Of interest too are the sorts of collateral the Fed accepts nowadays from banks in return for loans. The list reads like a Who’s Who of the investment world. The regulars turn up: US treasuries, government agency debt, and foreign government debt. But the Fed can accept far more than that. Below is just a sample:[2]

Of particular interest is the Fed’s willingness to accept securities with no market price, including non-AAA-mortgage-backed securities and asset-backed securities, loaning up to 90% of these securities’ calculated values. When did the Fed get the authority to accept such a wide range of collateral? With the discount rate falling and problems emerging in the American housing sector, what might be the consequences? Before we try to answer these questions, we offer a few preliminary explanations.

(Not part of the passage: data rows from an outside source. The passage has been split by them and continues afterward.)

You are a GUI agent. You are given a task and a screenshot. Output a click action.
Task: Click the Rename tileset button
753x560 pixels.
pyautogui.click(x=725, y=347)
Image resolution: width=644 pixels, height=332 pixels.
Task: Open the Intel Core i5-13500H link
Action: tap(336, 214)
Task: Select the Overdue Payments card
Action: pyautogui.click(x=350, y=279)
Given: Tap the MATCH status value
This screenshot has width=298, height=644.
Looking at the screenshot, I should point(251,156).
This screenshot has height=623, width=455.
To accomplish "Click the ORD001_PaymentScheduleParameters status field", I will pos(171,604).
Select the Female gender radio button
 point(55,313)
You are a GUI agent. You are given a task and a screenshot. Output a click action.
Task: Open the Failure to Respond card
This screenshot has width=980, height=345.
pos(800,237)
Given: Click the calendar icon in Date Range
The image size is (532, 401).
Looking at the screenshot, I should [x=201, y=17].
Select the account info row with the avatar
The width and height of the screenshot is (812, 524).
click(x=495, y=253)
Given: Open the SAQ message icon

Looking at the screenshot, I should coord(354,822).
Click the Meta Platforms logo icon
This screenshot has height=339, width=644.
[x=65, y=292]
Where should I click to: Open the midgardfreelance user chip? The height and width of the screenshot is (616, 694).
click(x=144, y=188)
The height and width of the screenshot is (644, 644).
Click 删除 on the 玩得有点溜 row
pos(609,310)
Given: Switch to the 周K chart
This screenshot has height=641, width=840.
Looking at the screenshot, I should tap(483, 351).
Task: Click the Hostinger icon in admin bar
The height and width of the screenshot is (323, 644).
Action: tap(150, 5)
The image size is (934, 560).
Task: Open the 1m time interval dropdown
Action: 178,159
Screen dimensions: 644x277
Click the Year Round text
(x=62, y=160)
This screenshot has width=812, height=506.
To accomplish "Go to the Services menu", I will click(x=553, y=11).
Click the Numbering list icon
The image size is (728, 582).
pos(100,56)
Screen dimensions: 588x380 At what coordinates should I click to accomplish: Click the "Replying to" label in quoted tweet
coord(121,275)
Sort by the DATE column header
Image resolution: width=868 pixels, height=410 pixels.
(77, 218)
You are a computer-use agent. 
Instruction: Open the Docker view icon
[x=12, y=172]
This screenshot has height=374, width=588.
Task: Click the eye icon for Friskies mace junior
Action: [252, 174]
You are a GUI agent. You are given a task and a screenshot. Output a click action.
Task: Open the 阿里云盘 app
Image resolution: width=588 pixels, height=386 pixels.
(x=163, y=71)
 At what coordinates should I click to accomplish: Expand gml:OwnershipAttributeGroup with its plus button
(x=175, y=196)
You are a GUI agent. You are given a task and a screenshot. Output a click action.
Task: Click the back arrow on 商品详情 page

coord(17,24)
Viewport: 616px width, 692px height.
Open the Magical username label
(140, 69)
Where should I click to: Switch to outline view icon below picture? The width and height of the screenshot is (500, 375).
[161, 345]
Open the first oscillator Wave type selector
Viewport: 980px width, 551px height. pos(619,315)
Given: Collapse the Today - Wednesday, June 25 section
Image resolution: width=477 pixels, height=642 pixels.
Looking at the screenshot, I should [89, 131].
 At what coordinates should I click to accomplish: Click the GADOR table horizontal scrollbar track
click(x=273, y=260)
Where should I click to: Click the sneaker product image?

The Difference Between Open Market Operations and the Discount Rate

The federal funds rate is the interest rate at which banks lend each other funds in order to meet reserve requirement balances maintained by Fed regulations. This rate is largely determined via market bids and offers, except when the Fed steps in, usually in the mornings and in odd cases during the day, to intervene and nudge the rate towards its policy target.

The Fed nudges via open market operations. If the federal funds rate is above the Fed’s target, for instance, the Fed will buy securities from banks participating in the federal funds market, paying them in cash. At the same time, it agrees to sell these securities back to the banks (usually the next day) for a set price above what it bought at. This is called a repurchase agreement, or a repo. The difference in price between the purchase and sale — a small profit in the Fed’s favor — is the effective yield at which the Fed offers funds. By ensuring that the yield it offers is below the market rate for federal funds — i.e., the rate at which banks lend to each other — banks will turn to Fed open market purchases for funding rather than the federal funds market. Market rates will thereby fall towards the Fed’s target. Rules concerning Fed buying and selling are contained in Section 14 of the Federal Reserve Act.

The discount rate refers to the rate at which the Fed lends funds to institutions, accepting various sorts of collateral from these institutions as security. Sections 10A, 10B, 13, and 13A of the act govern the rules for lending. Prior to 2003 the Fed set the discount rate a fraction below the federal funds target. A bank looking to borrow could either seek funds from other banks in the federal funds market, sell securities for cash to the Fed during its open market operations, or pledge collateral in order to borrow at a cheaper rate afforded at the discount window. What prevented banks from flocking to this cheap rate were regulations requiring institutions to first exhaust other available sources of funds and explain their need for loans. Borrowing at the discount window became a sign of weakness, one that institutions avoided at all costs. The last significant episode during which the banks turned to the discount window to borrow was September 12, 2001, when a record $45.5 billion was lent.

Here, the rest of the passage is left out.